Bea decided to go with the a la carte menu while I and the children went for the set Sunday lunch.
This meant starters of garlic and thyme meatballs with roast plum tomato sauce and parmesan-dressed rocket for me, Indian tapas (onion bhaji, mushroom pakora and vegetable samosa) for the young diners and half a dozen queenie scallops cooked in their shells with gruyere cheese and potato for Bea.
I’ve never been a particular fan of queenie scallops, but they were undoubtedly the star of the show and, combined with the molten cheese and velveteen mash, made for exceptionally fancy and enjoyable comfort food.
My three meatballs were also excellent: small, flaky and clearly made from decent steak mince, they were heart-warmingly far removed in flavour and texture from the dense, compacted, tasteless golf balls you sometimes get when you order meatballs.
The Indian tapas were fine, but no more. The scope for interesting dishes is enormous when it comes to tiffin, and while there was nothing wrong with the trio, when compared to the other two starters this was disappointingly pedestrian.
When our main courses arrived, Bea’s lamb shank with pearl barley casserole was so succulent it fell off the bone. It was, however, by no means the best of the main courses. That fell to my fussy daughter Ailsa’s Spanish-style chicken, which was cooked in a chorizo and black olive stew to produce a dish of real depth and perfectly matched flavours that was served with pesto mash. For once, there were no complaints.
he same could not be said of Ollie’s roast leg of lamb or my parmesan and herb crusted veal escalope with a nice white onion sauce.
While my veal was just about tender enough to make up for the lack of parmesan, the lamb was so tough it tasted as though it had been on the side for hours, a huge pity given how well the huge Yorkshire pudding and potatoes went down.

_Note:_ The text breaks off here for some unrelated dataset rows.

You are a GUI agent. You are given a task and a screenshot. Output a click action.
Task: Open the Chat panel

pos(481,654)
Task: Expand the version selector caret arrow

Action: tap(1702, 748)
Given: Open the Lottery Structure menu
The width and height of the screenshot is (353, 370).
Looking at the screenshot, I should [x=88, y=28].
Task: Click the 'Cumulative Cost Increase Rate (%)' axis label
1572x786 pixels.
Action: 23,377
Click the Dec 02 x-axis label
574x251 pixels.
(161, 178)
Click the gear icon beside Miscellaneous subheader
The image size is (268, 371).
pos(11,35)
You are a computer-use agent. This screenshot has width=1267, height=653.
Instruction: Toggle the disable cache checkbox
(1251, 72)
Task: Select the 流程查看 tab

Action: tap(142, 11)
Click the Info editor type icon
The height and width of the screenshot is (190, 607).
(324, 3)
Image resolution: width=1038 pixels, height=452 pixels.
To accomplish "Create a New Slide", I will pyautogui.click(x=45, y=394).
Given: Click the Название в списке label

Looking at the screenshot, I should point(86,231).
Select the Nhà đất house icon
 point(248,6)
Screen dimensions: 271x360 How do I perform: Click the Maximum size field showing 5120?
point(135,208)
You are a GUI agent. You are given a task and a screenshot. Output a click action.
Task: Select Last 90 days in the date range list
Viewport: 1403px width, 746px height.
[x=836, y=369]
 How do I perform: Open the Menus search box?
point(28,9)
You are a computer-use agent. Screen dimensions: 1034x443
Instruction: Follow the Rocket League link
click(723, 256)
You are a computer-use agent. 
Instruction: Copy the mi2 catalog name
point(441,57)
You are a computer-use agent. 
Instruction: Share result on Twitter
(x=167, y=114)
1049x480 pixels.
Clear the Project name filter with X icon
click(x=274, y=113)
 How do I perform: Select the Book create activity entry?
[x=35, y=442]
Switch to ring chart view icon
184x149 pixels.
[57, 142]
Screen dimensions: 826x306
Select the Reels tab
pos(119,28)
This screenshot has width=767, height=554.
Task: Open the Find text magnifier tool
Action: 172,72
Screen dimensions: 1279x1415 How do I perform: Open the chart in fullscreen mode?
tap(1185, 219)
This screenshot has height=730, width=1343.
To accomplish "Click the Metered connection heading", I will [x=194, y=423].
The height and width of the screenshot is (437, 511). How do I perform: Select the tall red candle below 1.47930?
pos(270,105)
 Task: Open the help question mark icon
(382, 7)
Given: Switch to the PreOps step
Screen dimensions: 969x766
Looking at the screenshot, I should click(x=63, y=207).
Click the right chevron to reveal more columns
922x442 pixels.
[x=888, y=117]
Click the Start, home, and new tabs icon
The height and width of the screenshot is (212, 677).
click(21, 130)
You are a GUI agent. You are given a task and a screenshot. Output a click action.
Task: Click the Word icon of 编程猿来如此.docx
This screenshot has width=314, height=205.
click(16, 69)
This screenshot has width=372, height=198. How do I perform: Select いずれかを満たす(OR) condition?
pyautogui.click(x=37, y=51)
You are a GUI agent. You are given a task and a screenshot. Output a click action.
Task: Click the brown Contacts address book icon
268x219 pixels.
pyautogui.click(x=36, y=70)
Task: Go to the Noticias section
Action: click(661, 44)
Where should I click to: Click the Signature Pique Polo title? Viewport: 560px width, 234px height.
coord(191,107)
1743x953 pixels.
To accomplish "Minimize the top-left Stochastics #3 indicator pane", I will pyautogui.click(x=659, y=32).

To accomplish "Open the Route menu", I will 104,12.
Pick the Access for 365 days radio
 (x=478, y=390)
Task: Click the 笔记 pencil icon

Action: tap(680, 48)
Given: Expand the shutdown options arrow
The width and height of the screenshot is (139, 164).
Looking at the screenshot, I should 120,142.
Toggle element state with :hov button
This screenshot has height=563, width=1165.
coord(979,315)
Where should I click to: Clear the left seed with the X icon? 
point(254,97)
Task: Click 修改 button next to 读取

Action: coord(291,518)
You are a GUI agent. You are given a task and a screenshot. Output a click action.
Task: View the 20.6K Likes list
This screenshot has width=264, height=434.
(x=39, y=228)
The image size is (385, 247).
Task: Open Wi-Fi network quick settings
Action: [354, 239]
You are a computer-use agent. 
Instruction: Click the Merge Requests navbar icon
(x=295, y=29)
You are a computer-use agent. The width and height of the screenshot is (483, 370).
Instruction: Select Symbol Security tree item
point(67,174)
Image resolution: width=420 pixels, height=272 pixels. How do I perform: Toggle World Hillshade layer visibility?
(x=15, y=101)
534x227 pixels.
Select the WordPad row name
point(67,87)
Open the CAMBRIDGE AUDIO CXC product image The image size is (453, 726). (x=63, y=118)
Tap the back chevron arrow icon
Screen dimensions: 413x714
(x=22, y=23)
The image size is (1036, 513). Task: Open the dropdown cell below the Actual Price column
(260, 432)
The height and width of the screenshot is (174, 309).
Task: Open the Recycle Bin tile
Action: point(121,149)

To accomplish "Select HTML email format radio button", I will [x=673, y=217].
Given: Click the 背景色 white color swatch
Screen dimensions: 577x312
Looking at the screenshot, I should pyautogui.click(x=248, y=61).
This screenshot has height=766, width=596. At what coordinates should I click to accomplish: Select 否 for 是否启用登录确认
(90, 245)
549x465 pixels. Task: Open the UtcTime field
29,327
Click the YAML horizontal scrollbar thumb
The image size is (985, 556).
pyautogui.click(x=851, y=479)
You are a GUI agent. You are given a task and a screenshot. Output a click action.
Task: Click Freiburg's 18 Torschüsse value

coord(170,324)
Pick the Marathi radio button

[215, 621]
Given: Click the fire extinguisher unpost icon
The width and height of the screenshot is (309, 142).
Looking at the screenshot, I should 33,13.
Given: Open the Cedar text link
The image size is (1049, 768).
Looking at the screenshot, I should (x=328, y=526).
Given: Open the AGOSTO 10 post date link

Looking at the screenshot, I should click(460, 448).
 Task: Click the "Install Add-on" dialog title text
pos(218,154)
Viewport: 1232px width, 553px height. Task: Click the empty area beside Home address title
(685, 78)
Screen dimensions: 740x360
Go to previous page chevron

We rounded off on a high, with two superb crme brulees infused with a joyously deep vanilla flavour, plus mini mountains of profiteroles filled with coffee cream and smothered in a hot chocolate sauce.
From the informal atmosphere to the conspicuous support for artisan producers and sensible prices, there is an enormous amount to like about head chef and owner Ian Minto’s pub, but there are inevitably some gripes too.
To describe The Sun Inn as a victim of its own success would be going too far, but the number of people squeezed into the available space means you’re so close you can hear all the chat from neighbouring tables. And on the subject of tables, they’re too small, especially given the huge plates.
Finally, the service, which slickly passes you through and spits you out at the other end as soon as possible, can get a little patchy when the place is really busy – after our plates were removed almost the second we’d finished eating, our bill took an age to arrive.
Yet those are minor quibbles. I whinge constantly about the lack of decent gastropubs, yet The Sun Inn definitely fulfils that description and deserves the success that has come its way. n
The Sun Inn
Lothianbridge, Dalkeith (0131-663 2456, www.thesuninnedinburgh.co.uk)
Bill please: Sunday lunch (two courses) 12.95; (three courses 17.95) A la carte lunch: Starters 3.75-6.95; main courses 8.95-17.95; puddings 4.95 (cheese 5.95)
A la carte dinner: Starters 3.95-6.95; main courses 11.95-19.95; puddings 4.95 (cheese 5.95)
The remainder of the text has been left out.